Health & Hygiene
Having a healthy cat is very important. Cats are generally very clean animals, and are easily house trained. Most importantly, ensure their ongoing health and well-being is maintained with a healthy diet, up-to-date vaccinations and a clean, warm place to live.
Unfortunately, even with spotless homes and the cleanest of pets, fleas are something that can be a problem for every cat. In addition to being irritating to the skin, if left untreated they can cause severe problems too; not only for your cat, but for the other residents of your home as well!
Symptoms of Fleas
• Frequent scratching, particularly on the lower back, above the tail
• Inflammation of the skin
• Restlessness and distress
Treatment of Fleas
Firstly, the thing to remember about treating fleas is that you must also treat the environment in which your cat is living. Therefore, their bed, their favourite chair, and other items all need to be treated too.
If you discover fleas, a multi-treatment programme is recommended which includes:
• Wash the cats coat
• Treat your cat regularly with a preventative flea treatment
• Apply a full home flea treatment to your cats living quarters. This may also mean that your home needs to be treated in full.
Remember Fleas can lay as many as 50 eggs per day, and up to 2000 in their lifetime, so early frequent preventative treatment is highly recommended.
Like fleas, worms are a common problem for cats that can cause severe discomfort if not treated. Firstly, kittens should be given a preventative treatment every two weeks until they reach six months; secondly, an additional treatment should be issued every three months for life.
Healthy cats by their nature are very clean animals, and are easily house trained. However, longer haired breeds will require regular brushing and bathing to prevent matting. In conclusion, this will keep their coat healthy and clean. On the other hand, short haired breeds should not need to be bathed unless their coats have become particularly soiled.
Cats nails can get very sharp and they will want a place to scratch them. Therefore, it is recommended that you provide your cat with a custom made scratch post. If not, they will choose their own chair, your sofa or that family heirloom that has survived four generations! Scratching will also help to keep their nails trim; or cats nails can be clipped, but it is recommended that you seek experienced assistance to do this. If this is done incorrectly it can cause an injury, as their nails contain a vein which will bleed if cut.
Neutering & Spaying
There are a number of different reasons to neuter [males] or spay [females] your cat. In short, both are surgical procedures which will prevent your cat from reproducing.

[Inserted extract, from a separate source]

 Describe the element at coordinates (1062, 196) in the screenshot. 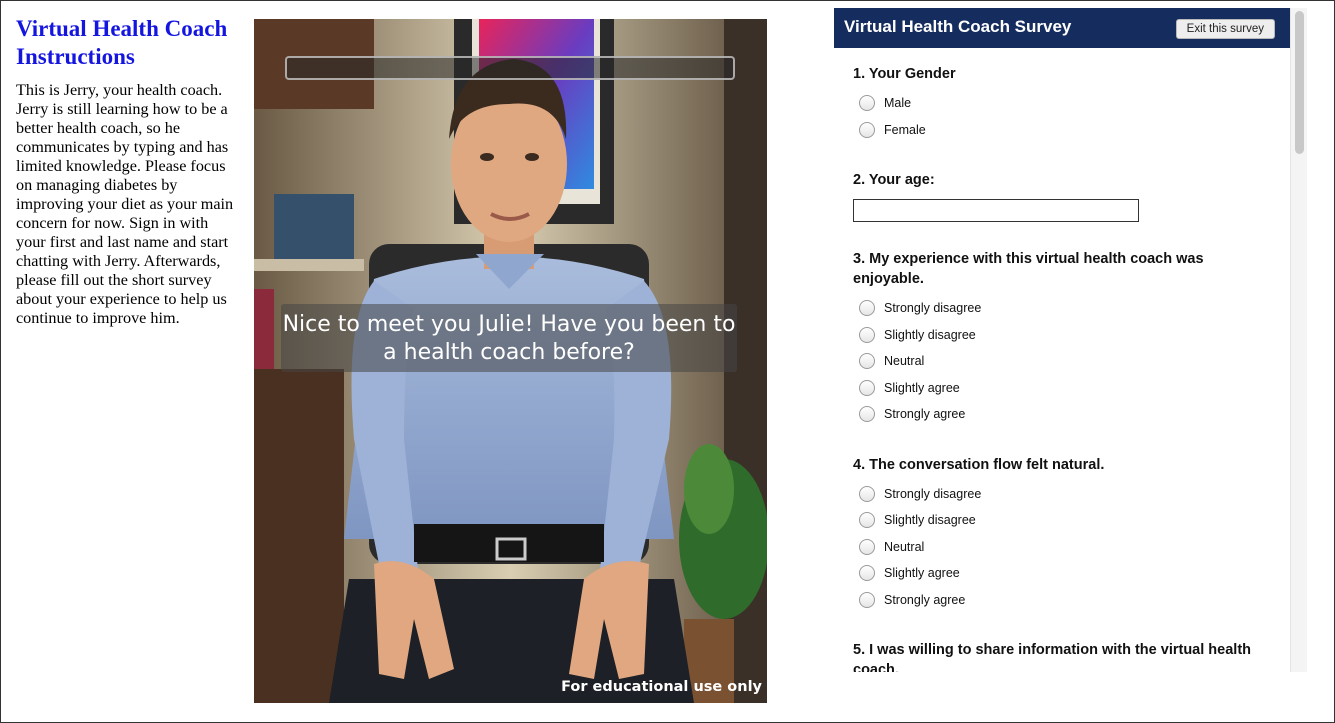

I see `question-age: 2. Your age:` at that location.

Benefits of Neutering & Spaying
- It increases your pets chances for a longer, healthier life
- In females, it reduces their chances of developing mammary cancer and removes the risk of uterine and ovarian infections
- In males, it removes the risk of testicular cancer and may prevent prostate related illnesses
- It will prevent your cat from roaming
Will it hurt?
Both neutering and spaying procedures are carried out under general anesthetic; and in conclusion, is normally painless, straightforward and low risk. After that, your cat may experience some discomfort for a short time during recovery. Your vet is best positioned to answer any further specific questions you may have.
When to Neuter & Spay?
It is widely recommended having your cat neutered (males) or spayed (females) between five to six months old.
All cats need to be vaccinated against Feline Leukaemia, Feline Parvovirus and Cat Flu, each of which are highly contagious and fatal illnesses.
To ensure the ongoing health of your entire family, all kittens should be vaccinated between weeks eight and ten, with a secondary dose due at week 12.
However, booster vaccinations will be required at 15 months, and annually thereafter.